Data records:
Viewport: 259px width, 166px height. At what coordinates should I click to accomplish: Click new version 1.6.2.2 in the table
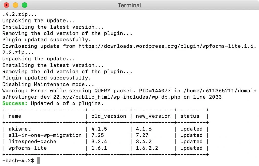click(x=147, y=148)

* * *

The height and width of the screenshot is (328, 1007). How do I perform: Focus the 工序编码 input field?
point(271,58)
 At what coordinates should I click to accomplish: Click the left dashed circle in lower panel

What is being asked: Your task is to transcribe, with no changes, only the lines of the listing above that lie between the line holding "The height and" and the line holding "At what coordinates should I click to accomplish: Click the", inclusive.

Response:
The height and width of the screenshot is (328, 1007). How do I perform: Focus the 工序编码 input field?
point(271,58)
 At what coordinates should I click to accomplish: Click the left dashed circle in lower panel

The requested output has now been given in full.